Managing violence in healthcare settings
It’s Saturday night in an orthopaedic trauma ward in Sydney and nurse Melissa (name changed for privacy) has just had to elevate a code black* for the second time this month.
A 35-year-old male patient, believed to be under the influence of methamphetamine (ice) is issuing violent threats to others on his four-bedded ward. Patients, staff and visitors are terrified for their safety.
Melissa has been looking after the man for nearly three hours — tending his wounds, inserting a cannula and assisting him with bathroom visits — amid outbursts of rage and expletive-ridden insults, of which she is predominantly the target. She is also terrified, but is legally bound by a duty-of-care mandate and is unsure about her right to refuse treatment.
Normalising the abnormal
Violence against healthcare professionals is on the rise and is believed to be linked to the increasing popularity of violence-inducing drugs and the growth in patients presenting with acute mental health problems.
According to the American College of Emergency Physicians (ACEP), 75% of workplace assaults happen in healthcare settings. A staggering 47% of physicians have been physically assaulted at work and 50% said that other patients have also been harmed.
Like many other healthcare professionals, Melissa considers these altercations a normal part of her job.
“It goes hand in hand with the profession. I sort of come to work and semi-expect to be abused. It’s the nature of the trade,” she said.
Regardless of her attitude, she told Hospital + Healthcare that she feels powerless to effect change.
“I’ve had minimal training on conflict resolution or de-escalation,” she said. “I’ve been a nurse for four years now and am exposed to these sorts of situations frequently. Yet, I don’t feel like I’ve been given the right tools to deal with violent [or] drug- or alcohol-affected patients.”
Australia has already seen some coronial cases and civil litigation as a result of managing hospital violence and some experts are concerned that fear of legal action may interfere with safety outcomes.
“A lot of staff are unsure about whether they may be held legally accountable if a patient is harmed in a high-risk situation.

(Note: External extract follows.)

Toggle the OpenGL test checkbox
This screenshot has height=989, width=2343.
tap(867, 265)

For example, if a patient suffers an injury while being forcibly restrained,” said Senior Emergency Physician and Academic, Professor Anne Maree Kelly.
“They often steam ahead with medical procedures, even though they may be putting themselves in danger.

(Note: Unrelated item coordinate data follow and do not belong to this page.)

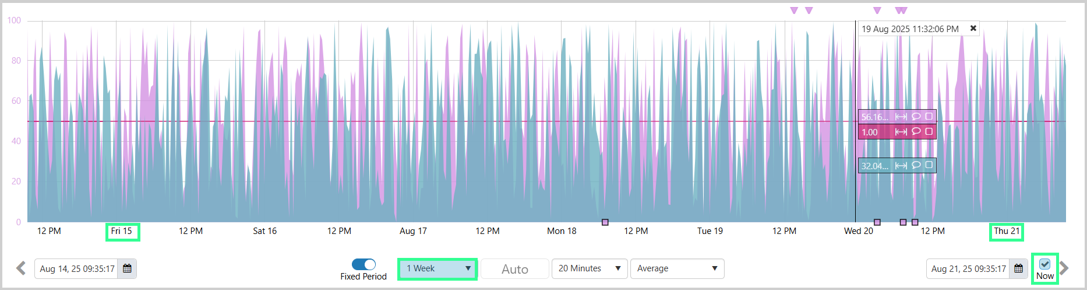Screen dimensions: 1087x290
Task: Click comment bubble on the 1.00 value label
Action: click(916, 131)
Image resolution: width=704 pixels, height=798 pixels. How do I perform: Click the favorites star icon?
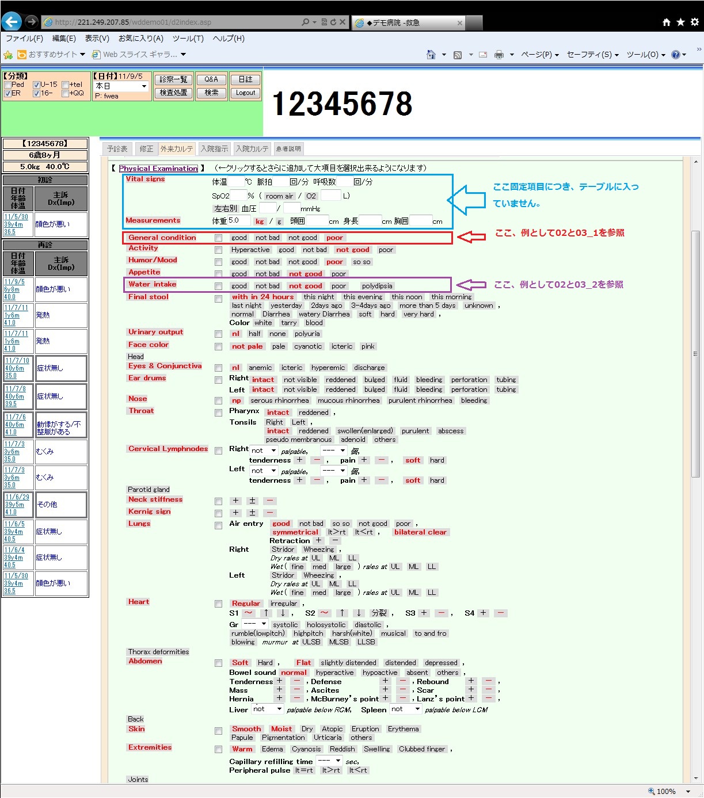pyautogui.click(x=680, y=22)
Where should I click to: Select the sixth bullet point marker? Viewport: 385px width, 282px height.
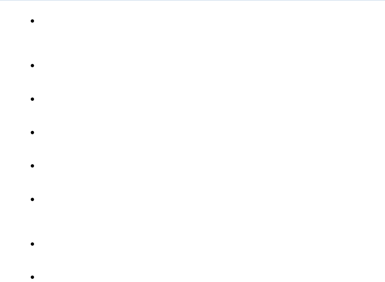(x=32, y=199)
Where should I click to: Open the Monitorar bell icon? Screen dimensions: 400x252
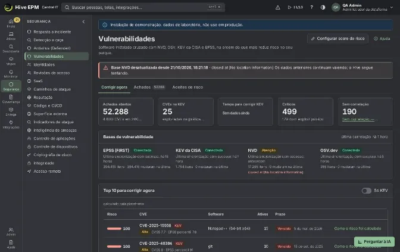pos(11,73)
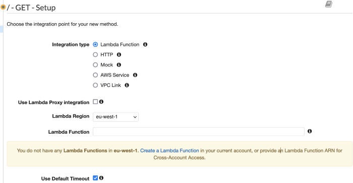
Task: Click the orange dot icon by GET Setup title
Action: click(x=3, y=7)
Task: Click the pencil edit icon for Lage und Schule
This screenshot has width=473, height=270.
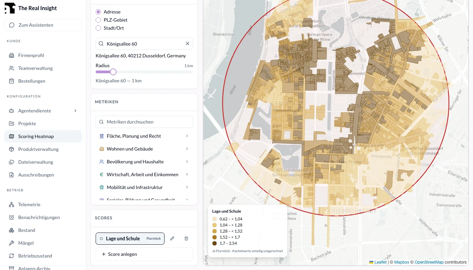Action: pos(172,239)
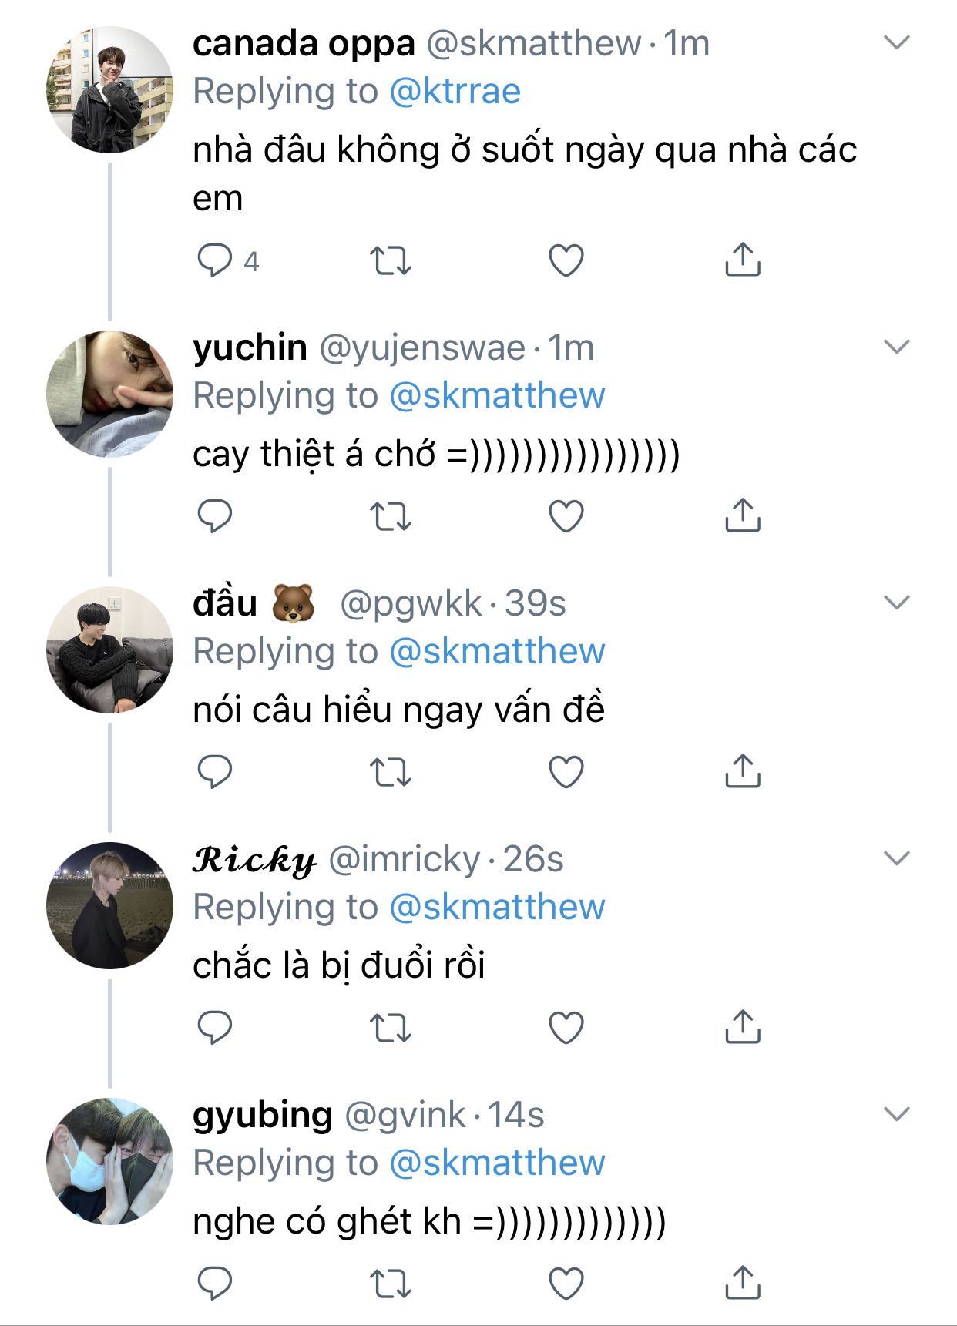Retweet Ricky's reply tweet
957x1326 pixels.
coord(391,1028)
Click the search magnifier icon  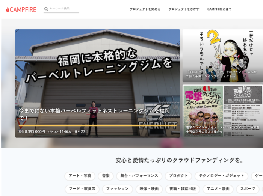click(x=46, y=9)
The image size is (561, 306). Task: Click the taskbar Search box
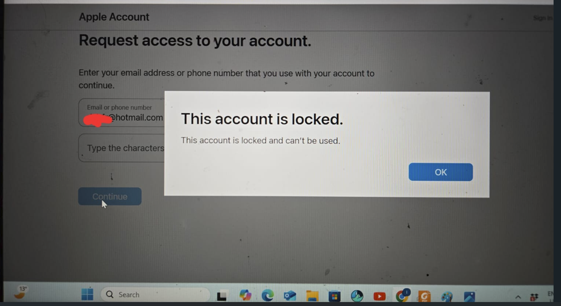pos(155,295)
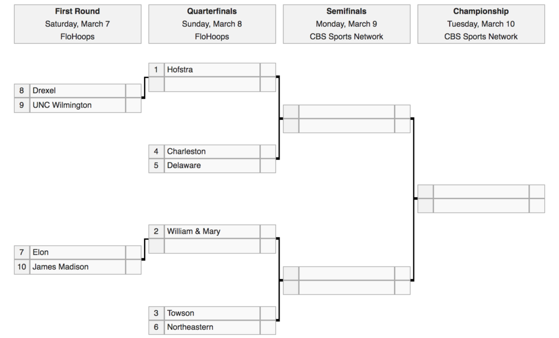Select the empty slot directly below Hofstra
This screenshot has height=338, width=559.
212,84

“We seem to have forgotten that staff have a right to a safe workplace under workplace safety legislation,” she said.
Kelly, who spoke recently at Informa’s Medico Legal Congress, said there are further safety concerns when it comes to balancing legal and ethical considerations in the context of the Mental Health Act and its involuntary provisions.

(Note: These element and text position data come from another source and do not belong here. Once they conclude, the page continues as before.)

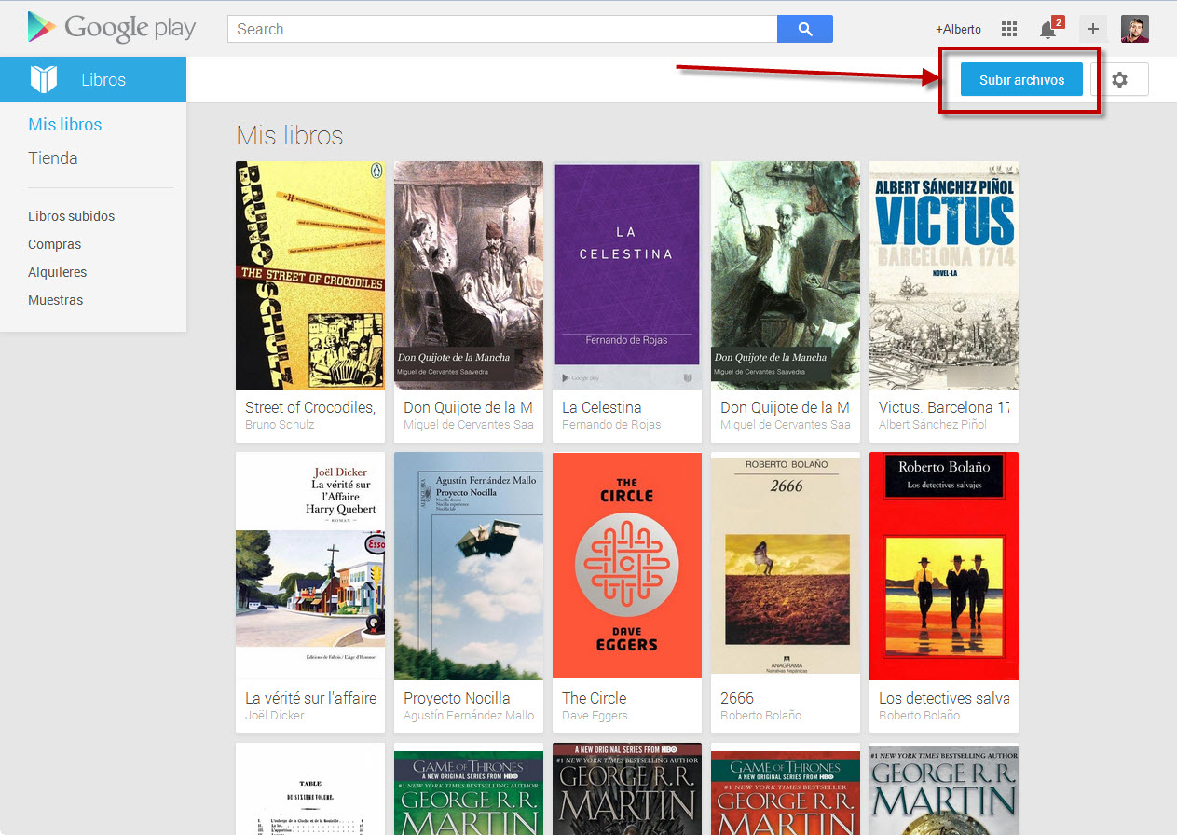
Task: Click the blue search magnifier icon
Action: click(x=804, y=29)
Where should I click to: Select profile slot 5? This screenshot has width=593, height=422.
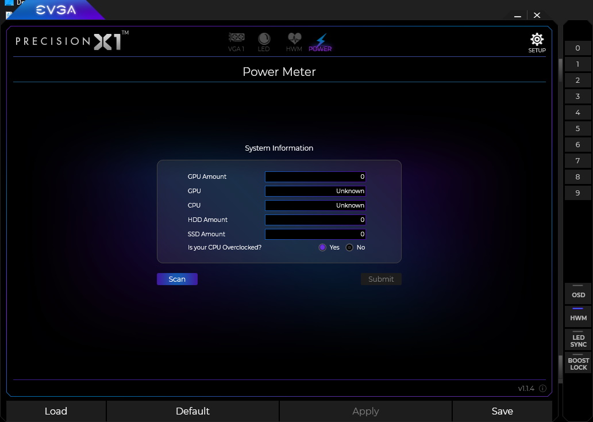(577, 129)
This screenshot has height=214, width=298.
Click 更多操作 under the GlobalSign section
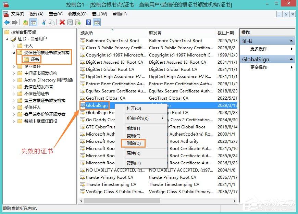coord(259,67)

Speaking about the Victorian Mental Health Act she told Hospital + Healthcare, “Although the Act recognises risk, I think it has possibly underestimated the nature of risk staff and patients are often exposed to.
“On an emergency ward, patients are often brought in by police under the provisions of the Act, yelling death threats and physically lashing out at staff. These patients tend to be non-consenting, but some may be deemed unfit to make that determination.
“Here, staff will need to make quick decisions in a rapidly evolving and legally precarious environment. They will need to balance the risks of sedation, which carries a small (albeit important) risk of harm including death; restraint; as well as the need to exercise involuntary provisions.”
Reduced patient outcomes
Aside from the direct threat to staff and patient safety, a secondary consequence of managing violent, drug-affected or non-consenting patients is reduced health outcomes.
A staggering 80% of emergency physicians believe that other patients have been affected as a result of managing workplace violence.
“It consumes so much of our time and resources,” Melissa said. “We are stretched as it is and, sometimes, we need all hands on deck when it comes to restraining people or de-escalating risky situations. Sadly, this is often at the expense of tending to other patients.”
As well as the immediate effects on patient outcomes, Melissa also reported a sense of “compassion fatigue” as a result of her ongoing exposure to these scenarios.
“Hospitals are high-stress environments and people lash out for all sorts of reasons. When you absorb that on a daily basis, it does sometimes make you lose sight of why you entered the profession. In my case, that was to help people,” she said.
“Of course, I always strive to do my job well, but when you are persecuted it can take away your ‘mojo’. And sometimes that mojo is what you need to give the best possible care.”
Melissa’s parting message to healthcare professionals is to stop normalising abuse and make sure your workplace takes safety seriously.
*In NSW the term ‘code black’ is used in a duress response to identify when a person is facing a personal threat or physical attack. It differs from the meaning of ‘code black’ in other jurisdictions.